For a movie star, Jack Nicholson keeps a fairly modest profile.
He doesn't do the talk-show circuit or grant many interviews to the press. If you see his face on a magazine, it's probably because the producers of his latest picture struck a publicity deal, not because he wants to sit in front of more cameras.
That may partly stem from the fact that the actor - one of only two male actors to win three Oscars - is so famous that he just doesn't have to bother shilling for the studios anymore. Or there may be another reason - one that stems from his desire to play a wide variety of roles, while needing to mine his psyche to bring life to everyone from the rebellious inmate of "One Flew Over the Cuckoo's Nest" to the obsessive-compulsive romance writer in "As Good as It Gets."
"My secret craft - it's all autobiography," he told an interviewer in 1986, the period that produced hits as different as "Prizzi's Honor" and "Broadcast News."
Yet he's aware that his credibility as an actor depends on his ability to make viewers think he's a new person with every picture. "That's always a hard job for an actor," he said in an interview at the Cannes Film Festival this year. "Anyone can act once or twice." But when audiences start to associate you with an off-screen persona, "you have to unconvince them of who you are" to make the character live and breathe on its own.
After working with Nicholson in "About Schmidt," which opens today in limited release, director Alexander Payne says a key part of the actor's brilliance is his commitment to the role at hand, not triumphs he's had in the past or an image he's trying to build.
"Any vanity he seems to have comes from wanting to be most truthful to the character he's playing," Payne said at Cannes, where "About Schmidt" premièred amid talk that Nicholson could receive his 12th Academy Award nomination. Payne went on to give his impression of the actor's attitude: "I'm being Jack Nicholson inside this thing, my body, which is an instrument.... What is the most appropriate way for me to play this instrument for this character?"

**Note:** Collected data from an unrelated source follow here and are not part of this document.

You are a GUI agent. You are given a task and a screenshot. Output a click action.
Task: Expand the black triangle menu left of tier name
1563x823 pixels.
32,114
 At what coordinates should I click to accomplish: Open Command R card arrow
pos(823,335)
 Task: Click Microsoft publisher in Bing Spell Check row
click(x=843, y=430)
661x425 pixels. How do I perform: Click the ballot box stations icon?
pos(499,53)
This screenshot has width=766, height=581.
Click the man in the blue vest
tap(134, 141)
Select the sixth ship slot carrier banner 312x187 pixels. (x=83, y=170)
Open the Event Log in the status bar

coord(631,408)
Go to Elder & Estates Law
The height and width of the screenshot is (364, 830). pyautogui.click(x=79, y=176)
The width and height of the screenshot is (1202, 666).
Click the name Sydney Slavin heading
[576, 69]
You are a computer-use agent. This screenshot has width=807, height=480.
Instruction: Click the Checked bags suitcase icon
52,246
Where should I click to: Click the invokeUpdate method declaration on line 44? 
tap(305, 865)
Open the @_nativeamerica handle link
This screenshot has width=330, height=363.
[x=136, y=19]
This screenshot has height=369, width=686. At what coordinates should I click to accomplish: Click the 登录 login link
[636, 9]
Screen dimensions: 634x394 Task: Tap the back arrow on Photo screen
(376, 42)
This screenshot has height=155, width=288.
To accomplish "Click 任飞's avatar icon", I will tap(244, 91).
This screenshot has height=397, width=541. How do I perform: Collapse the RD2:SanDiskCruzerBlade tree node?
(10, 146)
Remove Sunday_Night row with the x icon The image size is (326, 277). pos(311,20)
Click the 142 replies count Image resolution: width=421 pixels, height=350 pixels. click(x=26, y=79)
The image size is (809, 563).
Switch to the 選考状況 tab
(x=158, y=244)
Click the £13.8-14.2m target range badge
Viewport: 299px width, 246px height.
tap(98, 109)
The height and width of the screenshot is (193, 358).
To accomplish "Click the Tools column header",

But while he may not be vain in the traditional sense, Nicholson can strut his stuff with the best of them. Take his appearance at the New York Film Festival in September. First, he waved to the Lincoln Center crowd with his patented impish smile. Then he swaggered across the stage for an amazingly long time, still grinning. And then he explained why he was making such a generous display of himself.
"I just want to show you I'm still good-looking!" he called out to his applauding fans, without bothering to take the microphone. "Not like in the movie you're gonna see!"
His character in "About Schmidt" is a 60-something suburbanite with a sagging face, a drooping spirit, and a paunch that's getting bulgier by the day.
Not that Nicholson has ever been handsome in the matinee-idol tradition of Cary Grant or Tom Cruise. His eyes are a tad squinty. His hairline started receding decades ago. His eyebrows - those eyebrows! - look like they're modeled on the flying buttresses of some ancient French cathedral.
But that ordinary-guy look is what makes him so likable, and his ability to combine it with screen-grabbing charisma is what makes him unique.